Japan’s biggest bitcoin exchange said it would halt taking
new business after regulators said it wasn’t doing enough to stop money
laundering and terrorist financing.
The move by Tokyo-based bitFlyer Inc. led to a drop in the
price of the cryptocurrency and highlighted how regulators in Japan, one of the
hot spots of cryptocurrency trading, are shifting their stance toward tighter
controls.
The Financial Services Agency said it found problems in
bitFlyer’s security system including its measures to prevent money laundering
and unauthorized access. An agency official said its inspections found
problematic accounts such as one registered using a post-office box as a
mailing address.
It also said bitFlyer board members who were supposed to
monitor management were mostly friends of the chief executive, Yuzo Kano, a
former trader at Goldman Sachs who co-founded the company. And the agency said
that when bitFlyer registered with the government last year, it provided some
false information about its plans to prevent “antisocial forces”—a Japanese
euphemism for organized crime—from using the exchange.

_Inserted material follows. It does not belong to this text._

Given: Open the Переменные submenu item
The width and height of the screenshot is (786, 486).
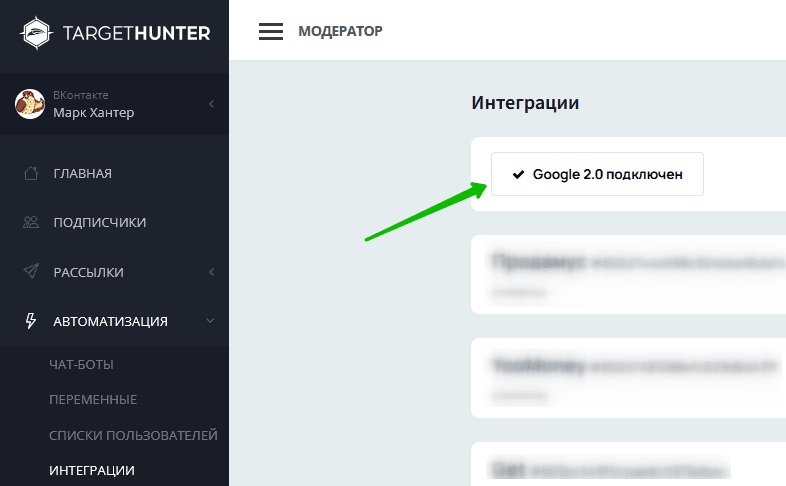Looking at the screenshot, I should (x=93, y=399).
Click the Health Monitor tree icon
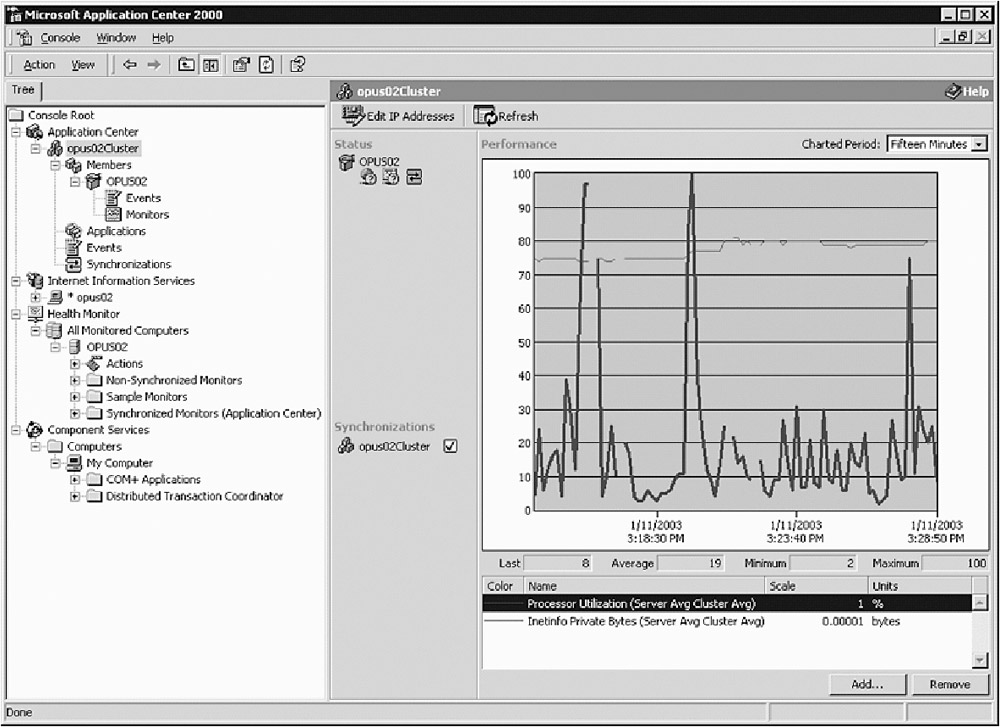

BitFlyer apologized to its customers and said it would halt
taking new customers until it addressed the regulators’ findings.
“Our management and all employees are united in our
understanding of how serious these issues are,” bitFlyer said. Its statement
didn’t address the corporate governance issues or the alleged false
information, and company representatives didn’t answer calls seeking comment.
A tweet on Mr. Kano’s verified Twitter account didn’t address
specific allegations but said, “I take this action seriously and will exert
every effort to improve.”
The statement said bitFlyer planned to recheck the
identities of existing customers after it found flaws in its earlier processes.
It is set to submit its plan for improving its operations to the Financial
Services Agency by July 23.
The agency on Friday also issued business-improvement
orders to five other cryptocurrency exchange operators.
Japan is one of the
more friendly environments for bitcoin. Rules put in place last
year established bitcoin as a legitimate payment method in Japan, helping the
digital currency flourish in the country. Typically between two-thirds and
three-fourths of bitcoin trading is yen-denominated, according to Coinhills.
The FSA, however, has stepped up
its warnings against many cryptocurrency exchanges after
Japanese exchange Coincheck Inc. was hacked and lost
cryptocurrency worth some $530 million in January.
The price of bitcoin fell sharply minutes after the FSA
announced its order and the cryptocurrency was trading below $6,400, according
to research site CoinDesk. Its low for the year came in early February at just under
$6,000. After surging nearly 1,400% last year, bitcoin has lost more
than half its value in 2018.
Masanori Kusunoki, chief technology officer at Japan
Digital Design Inc. and a member of a Financial Services Agency study group on
cryptocurrency exchanges, said the agency was shifting to a tighter stance
after initially seeing the new rules as a way to foster innovation in payment
systems.
“There’s a trend for regulators around the world to see
[cryptocurrencies] increasingly as a method of speculation. And if it is a tool
of speculation, they need to respond firmly from the perspective of investor
protection,” said Mr. Kusunoki, whose company is part of Mitsubishi UFJ Financial Group Inc.
He said that if exchanges address the problems, there was
still room for Japan to be a cryptocurrency leader. “It could actually spur the
maturation of the market and ultimately lead to greater competitiveness.”